By Senator Manny Villar

Last June 12, 2018, as we were commemorating our 120th Independence Day, U.S. President Donald Trump and North Korean leader Kim Jong Un met in Singapore for a historic summit.

At the center of the summit’s agenda was the nuclear program of North Korea and more importantly taking the first steps towards peace, not just in the Korean Peninsula but also the world as well.

The global interest generated by the summit is due not just to the significance of the meeting but also to the two personalities involved. Trump is flamboyant, unorthodox, and seemingly capricious. Kim, on the other hand, is unpredictable, despised by many in the Western world, and often described as a madman.

While the agreement that was crafted in the summit was criticized by some for its lack of specificity, there is no denying the historic nature of the first meeting between the leaders of the two nations. The agreement included commitments to “establish new US-DPRK relations,” and,”build a lasting and stable peace regime on the Korean peninsula”. Pyongyang also committed to “work toward complete denuclearization on the Korean peninsula” and the US committed to provide security guarantees for its Korean nemesis.
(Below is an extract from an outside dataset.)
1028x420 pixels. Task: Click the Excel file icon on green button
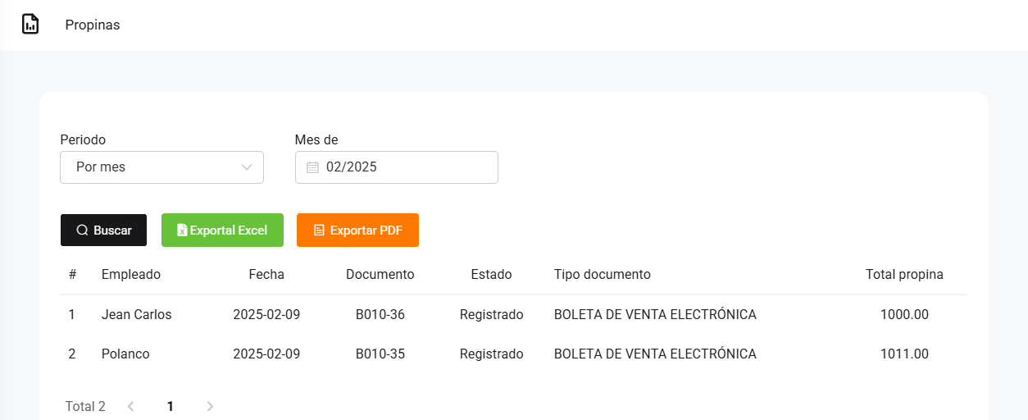click(x=182, y=231)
Despite North Korea’s documented history of violating agreements it entered into, its government took a small step in the right direction by dismantling some nuclear facilities. There is still so much more to do to achieve the ideals of lasting global peace but I think this is a positive step.
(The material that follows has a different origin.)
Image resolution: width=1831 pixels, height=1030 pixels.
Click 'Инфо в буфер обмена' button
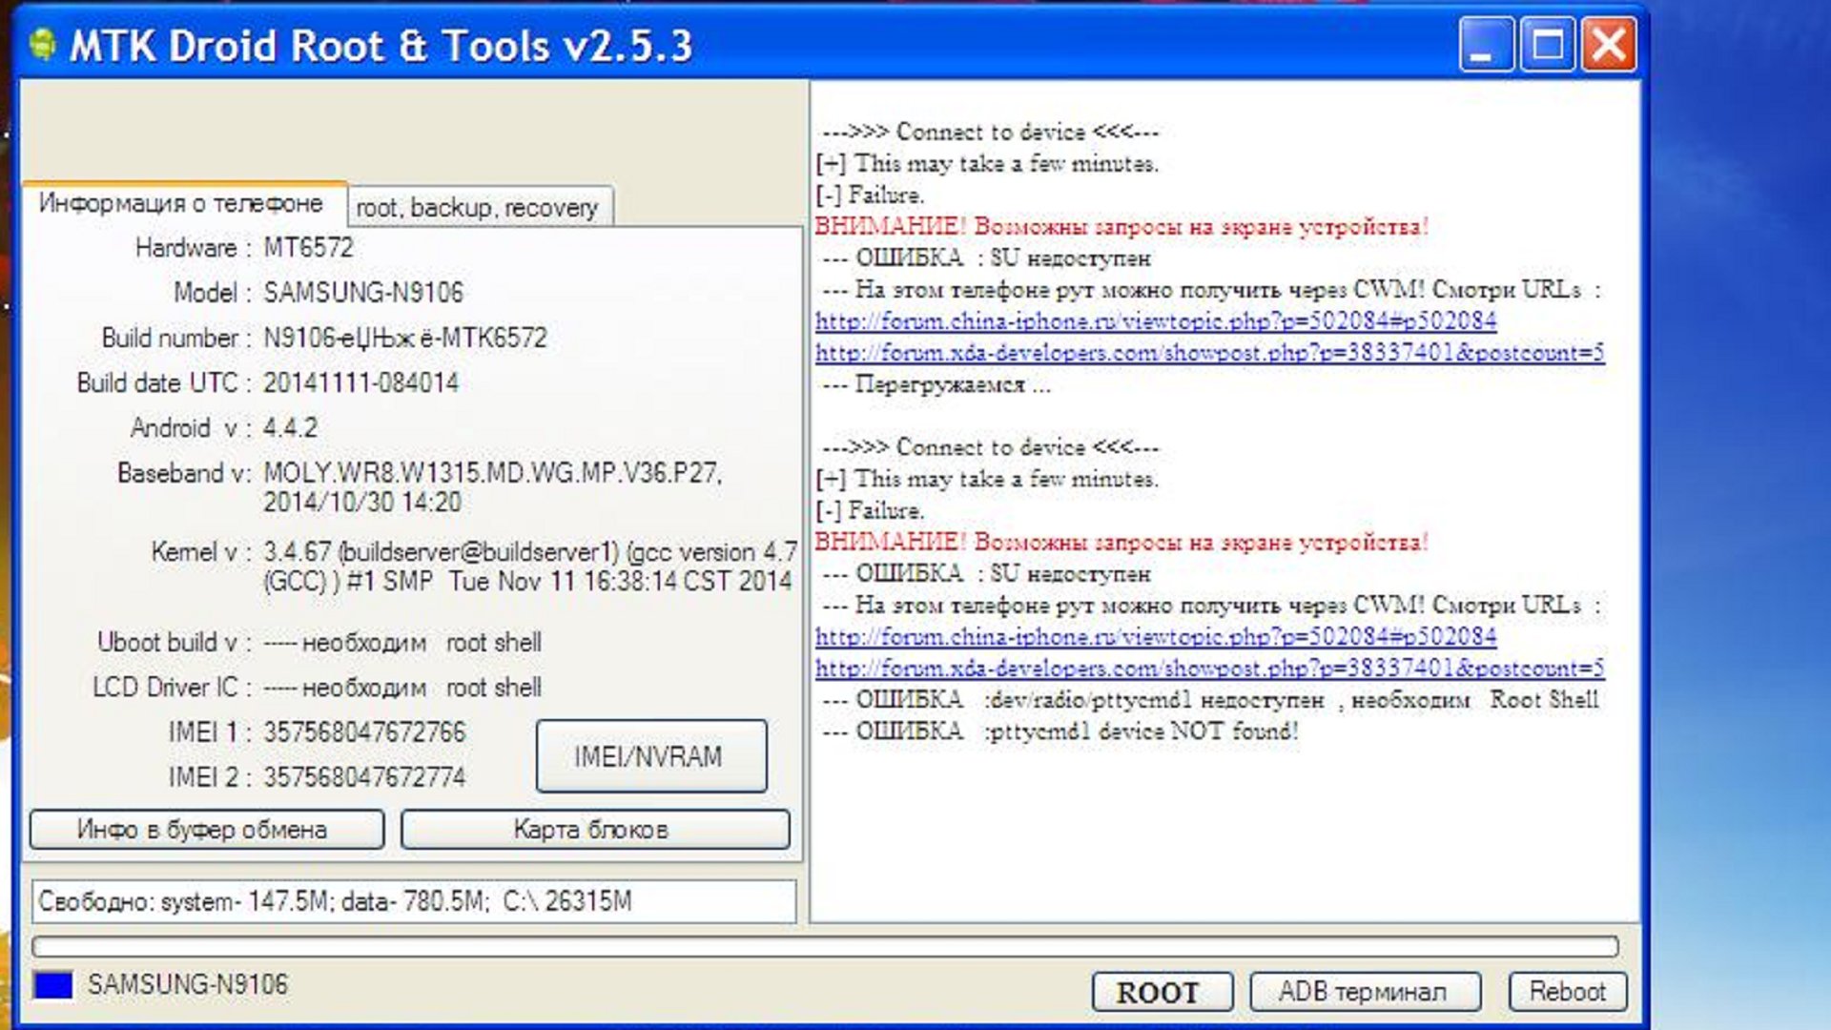click(x=206, y=830)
Do not get me wrong. Kim and the North Korean government should be rightfully criticized for prioritizing its nuclear program over the welfare of its people. While many of its people are hungry and poor, it nuclear build-up has received most of the money that should have been used for economic development. Worse, such acts has plunged the region and the world into a tensed security situation that threaten the very existence of all nations including the Philippines.

I understand that one summit cannot change this situation. I also understand that we cannot completely trust the leader of North Korea to honor the agreement.
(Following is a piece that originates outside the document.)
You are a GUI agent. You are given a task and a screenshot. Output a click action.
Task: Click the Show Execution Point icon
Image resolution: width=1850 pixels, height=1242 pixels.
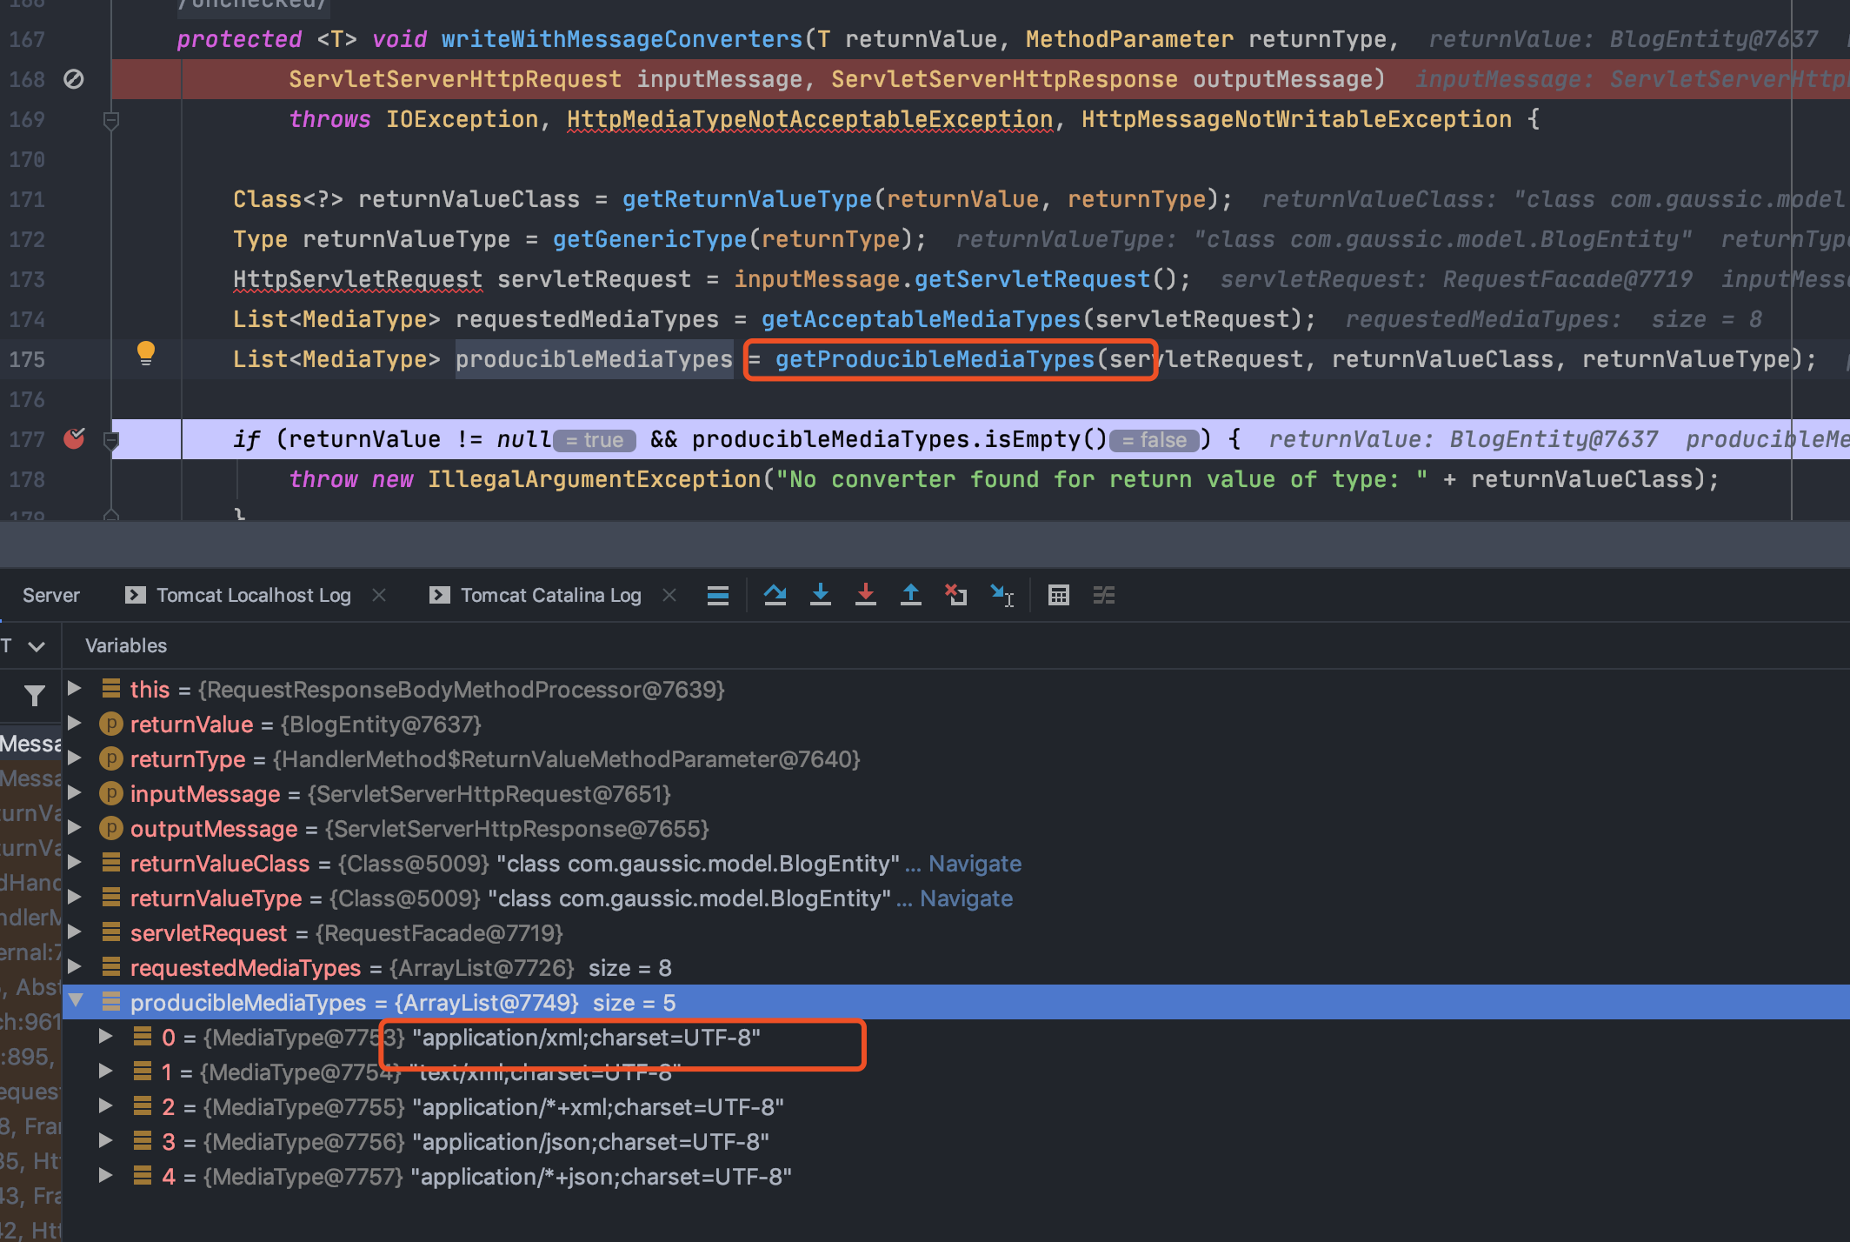pos(718,596)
But I believe that this strategy is the right strategy to deal with leaders whose fingers are aimed at that nuclear button—engage them. It is easy for us to craft very simplistic perceptions of the North Korean leader. Are critics correct in painting him as mad and unhinged?

If he is mad then there is method to his madness. At a very young age, he assumed the leadership role in his country after the death of his father. Probably sensing that his government’s military leader were sizing him up, Kim had to project a strong leadership persona both in his country and the world. He could not afford to be perceived as soft and weak.

He probably pursued his country’s nuclear program because he wanted to strengthen his hand in negotiations with the US. But at the same time he was aware of the tragic fate of Saddam Hussein and Moammar Khadafy

But how do you deal with him? History has shown that the strategy of interfering in the affairs of other nations, actively and covertly removing a dictator are ineffective. More often than not, the forcible removal of a dictator and attempts by a foreign power at state-building create a political vacuum leading to further instability. In other words, it does not work.

A caricature of the North Korean leader is not going to help us get to our ultimate objective: world stability and peace. The more you deal with him, the more you understand him—his thinking, his contexts and his perspectives.

Demonizing world leaders we do not like does not change anything. On the contrary, it isolates them and push them into a corner. Engaging them however creates an environment where progress can be achieved. Getting them in the negotiating table ensures that dialog not violence will prevail.

Some might say this is a naive point of view but I’d rather be naive than wrong, especially if we are talking about nuclear weapons that can obliterate our world as we know it. Whatever you think of the two gentlemen, let us all hope and pray that the objectives of that historic summit are achieved for our sake and the future of our children.